October 16, 2020 Public Contract Law Journal

A Common Taxonomy for Carbon: How States and Cities Use Public Procurement to Combat Climate Change

by Lauren Olmsted

Lauren Olmsted is a Government Contracts Associate at Faegre Drinker Biddle & Reath LLP and a graduate of The George Washington University Law School. Ms. Olmsted thanks Professor Chris Yukins for his encouragement to write this article, and Mr. Chris DelGiorno for his thoughtful feedback throughout the editing process. Any views expressed herein are Ms. Olmsted’s own and not those of her employer.
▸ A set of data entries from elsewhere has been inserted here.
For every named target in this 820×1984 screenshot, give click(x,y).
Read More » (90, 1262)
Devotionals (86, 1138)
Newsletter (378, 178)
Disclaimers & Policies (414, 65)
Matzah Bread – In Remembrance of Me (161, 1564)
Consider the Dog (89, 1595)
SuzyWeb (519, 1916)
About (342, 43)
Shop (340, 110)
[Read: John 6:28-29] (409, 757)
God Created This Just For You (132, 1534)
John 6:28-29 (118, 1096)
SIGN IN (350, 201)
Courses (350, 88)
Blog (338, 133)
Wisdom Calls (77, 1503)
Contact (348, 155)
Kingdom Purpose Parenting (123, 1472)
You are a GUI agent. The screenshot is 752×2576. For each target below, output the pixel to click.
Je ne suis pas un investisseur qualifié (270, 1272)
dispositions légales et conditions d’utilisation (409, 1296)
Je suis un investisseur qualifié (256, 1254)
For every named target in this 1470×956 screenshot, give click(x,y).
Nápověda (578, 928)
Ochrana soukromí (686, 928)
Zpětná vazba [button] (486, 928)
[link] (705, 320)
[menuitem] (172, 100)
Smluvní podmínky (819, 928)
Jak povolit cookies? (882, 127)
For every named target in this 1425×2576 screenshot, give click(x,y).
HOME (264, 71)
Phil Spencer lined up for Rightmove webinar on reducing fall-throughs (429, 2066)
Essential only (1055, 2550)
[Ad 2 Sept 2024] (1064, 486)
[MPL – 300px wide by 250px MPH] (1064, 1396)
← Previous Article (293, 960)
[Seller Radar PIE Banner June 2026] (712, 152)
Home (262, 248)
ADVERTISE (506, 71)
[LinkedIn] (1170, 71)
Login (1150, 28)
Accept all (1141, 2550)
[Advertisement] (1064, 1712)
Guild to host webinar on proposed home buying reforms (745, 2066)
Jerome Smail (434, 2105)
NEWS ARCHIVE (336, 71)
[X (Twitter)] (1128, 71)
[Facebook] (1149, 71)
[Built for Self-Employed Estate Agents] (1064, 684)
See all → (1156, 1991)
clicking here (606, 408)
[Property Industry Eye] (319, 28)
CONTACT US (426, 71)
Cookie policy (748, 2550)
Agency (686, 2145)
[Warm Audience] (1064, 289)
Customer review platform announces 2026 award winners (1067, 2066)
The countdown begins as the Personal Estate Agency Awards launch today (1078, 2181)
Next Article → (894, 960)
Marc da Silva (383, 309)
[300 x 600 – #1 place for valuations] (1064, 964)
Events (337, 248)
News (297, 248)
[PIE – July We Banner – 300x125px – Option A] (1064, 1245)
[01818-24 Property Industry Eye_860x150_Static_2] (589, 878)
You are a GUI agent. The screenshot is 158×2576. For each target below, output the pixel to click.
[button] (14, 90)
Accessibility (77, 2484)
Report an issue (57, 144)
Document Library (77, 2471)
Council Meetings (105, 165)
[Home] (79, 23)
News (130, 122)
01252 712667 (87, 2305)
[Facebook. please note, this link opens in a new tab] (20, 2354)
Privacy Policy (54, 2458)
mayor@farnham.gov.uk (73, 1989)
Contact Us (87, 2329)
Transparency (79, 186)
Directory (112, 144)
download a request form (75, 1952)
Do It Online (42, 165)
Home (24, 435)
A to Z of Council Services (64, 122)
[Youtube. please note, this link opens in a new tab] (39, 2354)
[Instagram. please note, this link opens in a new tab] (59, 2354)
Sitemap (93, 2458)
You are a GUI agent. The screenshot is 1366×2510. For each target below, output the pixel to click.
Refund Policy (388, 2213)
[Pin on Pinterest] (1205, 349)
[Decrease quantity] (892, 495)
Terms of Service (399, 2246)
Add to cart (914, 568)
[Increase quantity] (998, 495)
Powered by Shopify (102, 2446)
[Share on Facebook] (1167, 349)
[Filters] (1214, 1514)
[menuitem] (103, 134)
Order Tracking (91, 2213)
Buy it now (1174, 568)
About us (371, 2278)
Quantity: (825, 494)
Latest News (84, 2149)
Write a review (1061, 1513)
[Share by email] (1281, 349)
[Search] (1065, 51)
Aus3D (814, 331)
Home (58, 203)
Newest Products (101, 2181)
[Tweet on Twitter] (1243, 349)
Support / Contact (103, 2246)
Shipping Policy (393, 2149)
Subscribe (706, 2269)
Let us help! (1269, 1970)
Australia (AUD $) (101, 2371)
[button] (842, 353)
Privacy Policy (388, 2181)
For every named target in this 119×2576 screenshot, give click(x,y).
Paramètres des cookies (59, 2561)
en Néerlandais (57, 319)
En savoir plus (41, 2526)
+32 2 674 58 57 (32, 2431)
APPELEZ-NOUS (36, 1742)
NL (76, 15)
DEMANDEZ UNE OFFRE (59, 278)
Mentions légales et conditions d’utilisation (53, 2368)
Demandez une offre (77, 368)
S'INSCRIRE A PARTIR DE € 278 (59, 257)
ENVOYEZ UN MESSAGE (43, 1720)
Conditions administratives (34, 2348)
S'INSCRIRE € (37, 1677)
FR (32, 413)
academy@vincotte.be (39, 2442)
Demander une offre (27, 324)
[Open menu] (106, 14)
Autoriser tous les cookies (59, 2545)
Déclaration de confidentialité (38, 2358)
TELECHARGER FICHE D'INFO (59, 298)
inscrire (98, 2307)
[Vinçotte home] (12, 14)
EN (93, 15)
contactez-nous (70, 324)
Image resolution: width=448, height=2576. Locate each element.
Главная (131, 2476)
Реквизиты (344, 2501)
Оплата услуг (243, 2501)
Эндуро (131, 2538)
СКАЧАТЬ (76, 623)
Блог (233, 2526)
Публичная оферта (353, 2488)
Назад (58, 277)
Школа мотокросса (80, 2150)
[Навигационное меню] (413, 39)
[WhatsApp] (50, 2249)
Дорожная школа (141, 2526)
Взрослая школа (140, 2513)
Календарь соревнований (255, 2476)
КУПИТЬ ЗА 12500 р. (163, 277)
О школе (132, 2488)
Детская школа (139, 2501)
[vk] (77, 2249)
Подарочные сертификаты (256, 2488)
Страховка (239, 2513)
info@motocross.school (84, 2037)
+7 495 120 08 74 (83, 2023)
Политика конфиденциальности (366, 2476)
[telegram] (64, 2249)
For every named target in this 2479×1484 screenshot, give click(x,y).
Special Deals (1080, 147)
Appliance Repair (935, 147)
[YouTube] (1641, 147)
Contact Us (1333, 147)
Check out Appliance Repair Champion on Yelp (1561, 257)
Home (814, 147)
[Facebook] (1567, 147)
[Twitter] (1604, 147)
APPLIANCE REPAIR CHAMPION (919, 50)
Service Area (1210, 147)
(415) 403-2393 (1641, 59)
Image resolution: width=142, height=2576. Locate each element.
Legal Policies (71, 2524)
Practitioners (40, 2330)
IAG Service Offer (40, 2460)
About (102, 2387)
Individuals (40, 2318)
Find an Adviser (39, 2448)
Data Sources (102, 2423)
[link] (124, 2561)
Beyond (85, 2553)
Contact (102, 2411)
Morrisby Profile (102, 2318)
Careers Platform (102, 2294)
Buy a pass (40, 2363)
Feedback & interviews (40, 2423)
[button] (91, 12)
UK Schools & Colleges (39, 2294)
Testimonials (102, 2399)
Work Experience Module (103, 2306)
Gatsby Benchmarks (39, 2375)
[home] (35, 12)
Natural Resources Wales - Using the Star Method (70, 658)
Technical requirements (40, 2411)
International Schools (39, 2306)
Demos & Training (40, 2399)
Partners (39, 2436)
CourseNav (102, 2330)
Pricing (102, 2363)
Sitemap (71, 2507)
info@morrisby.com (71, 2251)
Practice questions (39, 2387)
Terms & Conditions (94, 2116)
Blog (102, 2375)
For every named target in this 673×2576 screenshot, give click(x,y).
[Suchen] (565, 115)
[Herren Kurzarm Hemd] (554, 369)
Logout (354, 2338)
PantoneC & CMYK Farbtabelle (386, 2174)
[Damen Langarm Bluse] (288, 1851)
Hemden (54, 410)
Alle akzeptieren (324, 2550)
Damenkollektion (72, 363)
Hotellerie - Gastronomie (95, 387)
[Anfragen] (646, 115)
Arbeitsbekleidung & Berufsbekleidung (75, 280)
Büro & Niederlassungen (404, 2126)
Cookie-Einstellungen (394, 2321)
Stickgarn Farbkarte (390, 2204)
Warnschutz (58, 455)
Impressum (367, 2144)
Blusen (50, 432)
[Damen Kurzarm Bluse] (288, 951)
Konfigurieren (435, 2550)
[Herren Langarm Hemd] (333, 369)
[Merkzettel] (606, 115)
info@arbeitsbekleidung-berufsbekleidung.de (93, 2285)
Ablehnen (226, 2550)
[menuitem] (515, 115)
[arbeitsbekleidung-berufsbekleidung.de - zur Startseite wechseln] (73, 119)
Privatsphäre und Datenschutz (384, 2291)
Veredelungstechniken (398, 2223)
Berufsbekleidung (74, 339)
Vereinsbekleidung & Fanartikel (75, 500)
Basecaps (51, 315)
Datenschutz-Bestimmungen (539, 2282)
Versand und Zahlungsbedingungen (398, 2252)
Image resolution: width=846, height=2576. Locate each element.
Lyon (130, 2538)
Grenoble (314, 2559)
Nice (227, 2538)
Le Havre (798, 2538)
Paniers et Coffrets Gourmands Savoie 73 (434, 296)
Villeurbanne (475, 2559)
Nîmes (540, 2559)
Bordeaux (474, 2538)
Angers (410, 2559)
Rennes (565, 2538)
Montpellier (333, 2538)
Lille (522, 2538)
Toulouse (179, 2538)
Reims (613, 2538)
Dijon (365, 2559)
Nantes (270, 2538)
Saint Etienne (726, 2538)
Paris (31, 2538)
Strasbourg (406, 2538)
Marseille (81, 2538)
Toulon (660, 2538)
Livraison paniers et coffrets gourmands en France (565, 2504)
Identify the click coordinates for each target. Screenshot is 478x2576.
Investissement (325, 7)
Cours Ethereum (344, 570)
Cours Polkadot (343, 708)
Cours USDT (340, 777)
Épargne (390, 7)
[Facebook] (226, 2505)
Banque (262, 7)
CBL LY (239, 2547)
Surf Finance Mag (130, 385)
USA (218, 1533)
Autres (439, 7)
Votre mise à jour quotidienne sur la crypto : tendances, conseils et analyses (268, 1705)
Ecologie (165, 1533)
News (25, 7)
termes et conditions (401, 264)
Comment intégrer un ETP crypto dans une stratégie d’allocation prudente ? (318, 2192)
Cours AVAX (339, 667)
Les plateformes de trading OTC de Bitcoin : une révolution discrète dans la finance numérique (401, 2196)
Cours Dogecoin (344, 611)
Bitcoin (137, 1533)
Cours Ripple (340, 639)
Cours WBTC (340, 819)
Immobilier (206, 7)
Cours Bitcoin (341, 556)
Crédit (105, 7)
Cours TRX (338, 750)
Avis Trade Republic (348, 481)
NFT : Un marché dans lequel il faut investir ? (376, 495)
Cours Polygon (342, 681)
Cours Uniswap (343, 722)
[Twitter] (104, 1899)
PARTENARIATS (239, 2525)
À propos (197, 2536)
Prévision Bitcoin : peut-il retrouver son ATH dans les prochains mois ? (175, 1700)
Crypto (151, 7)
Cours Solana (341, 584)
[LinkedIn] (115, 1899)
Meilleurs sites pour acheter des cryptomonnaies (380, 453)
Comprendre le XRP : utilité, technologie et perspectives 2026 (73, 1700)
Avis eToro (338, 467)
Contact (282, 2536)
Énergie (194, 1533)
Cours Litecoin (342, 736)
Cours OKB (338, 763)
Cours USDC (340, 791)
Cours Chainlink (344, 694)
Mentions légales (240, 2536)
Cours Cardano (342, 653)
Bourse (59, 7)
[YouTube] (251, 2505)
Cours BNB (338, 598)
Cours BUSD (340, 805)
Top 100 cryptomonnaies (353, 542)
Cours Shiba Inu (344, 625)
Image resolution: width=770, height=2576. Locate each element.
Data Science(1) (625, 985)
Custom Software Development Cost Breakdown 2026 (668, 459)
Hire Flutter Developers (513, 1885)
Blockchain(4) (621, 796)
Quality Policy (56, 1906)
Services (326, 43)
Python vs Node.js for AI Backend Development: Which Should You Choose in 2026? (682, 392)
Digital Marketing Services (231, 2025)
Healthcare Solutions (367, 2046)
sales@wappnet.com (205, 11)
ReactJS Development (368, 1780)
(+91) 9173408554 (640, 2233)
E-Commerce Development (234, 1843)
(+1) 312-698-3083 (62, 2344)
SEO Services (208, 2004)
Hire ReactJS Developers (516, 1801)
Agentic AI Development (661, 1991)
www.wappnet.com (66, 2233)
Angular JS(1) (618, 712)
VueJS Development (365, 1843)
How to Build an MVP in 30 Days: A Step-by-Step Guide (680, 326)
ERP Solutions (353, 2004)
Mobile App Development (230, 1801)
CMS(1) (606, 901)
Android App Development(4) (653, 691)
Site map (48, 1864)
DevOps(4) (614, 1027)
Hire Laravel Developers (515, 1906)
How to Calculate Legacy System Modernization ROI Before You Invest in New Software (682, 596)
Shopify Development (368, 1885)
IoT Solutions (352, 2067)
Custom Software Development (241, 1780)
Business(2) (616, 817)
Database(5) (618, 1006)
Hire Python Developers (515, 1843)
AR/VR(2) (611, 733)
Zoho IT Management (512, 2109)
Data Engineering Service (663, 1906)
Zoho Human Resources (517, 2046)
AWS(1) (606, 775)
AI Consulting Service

The global marketplace is facing an existential threat — climate change. As governments and public institutions grapple with this risk, these bodies increasingly are seeking innovative public procurement solutions. This paper assesses the use of environmentally sustainable procurement by state and local governments and develops a common taxonomy to encapsulate the myriad of strategies, processes, and tools used by these jurisdictions. This paper proposes that, although environmentally preferable purchasing policies are commonplace, states and cities should pursue greenhouse gas emissions-focused procurement tools, in particular the use of source selection evaluation criteria, to aggressively counteract climate change.

I.  Introduction

From record-breaking Australian wildfires to devastating hurricanes, global climate change impacts pose urgent and critical threats to environmental sustainability, human safety, and livelihoods.1 Current levels of greenhouse gas (GHG) emissions, a leading driver of human-caused climate change, are unsustainable and continue to affect millions of lives adversely.2 Many Americans nationwide now consider global warming a crisis and are turning to carbon emissions reduction as a means of mitigation.3 As a result, governments and organizations around the world are turning increasingly to public procurement as an innovative tool to combat these climate risks.4

Traditionally, public procurement focuses wholly on economic efficiency, giving little consideration to secondary non–cost objectives.5 However, as the concept of sustainable development has progressed in recent decades, policy makers have become increasingly aware of the strategic advantages that public procurement offers in regards to furthering sustainable objectives.6 The concept of sustainable public procurement reflects the idea that best value does not always equate to lowest cost.7 Rather, public authorities strive to balance the inclusion of economic, environmental, and social components8 appropriately in the value determination.9 This idea stems from the sustainable procurement principle that, as the holder of the public purse, the state should always seek to procure with the public’s interests in mind.10

Environmental sustainability, commonly referred to as Green Public Procurement (GPP), is the most prevalent pillar of sustainable public procurement.11 GPP directly links government waste, emissions, and environmental risks to the goods and services procured by the government.12 Because buying and using environmentally friendly products often saves money and improves efficiency over the product’s lifecycle, GPP practices have become an integral component of public procurement.13 Although the U.S. federal government once championed GPP, its dedication to environmental sustainability has fallen to the wayside in recent years.14 State and local governments have now been put in the position to “lead by example” and use their purchasing power to advance the goals of GPP.15

Implementing a green procurement program, however, is fraught with many challenges, including “administrative hurdles, technical barriers, and skepticism from purchasers and product end-users.”16 This article first discusses environmental sustainability as a concept, and provides a brief overview of GPP trends at the federal level. This article then identifies a common taxonomy of green procurement tools and examines how these tools are manifested at the state and local levels. Finally, this article proposes that the future of green procurement rests with GHG emissions and recommends how tracking carbon emissions can fit into the taxonomy at any hierarchical level.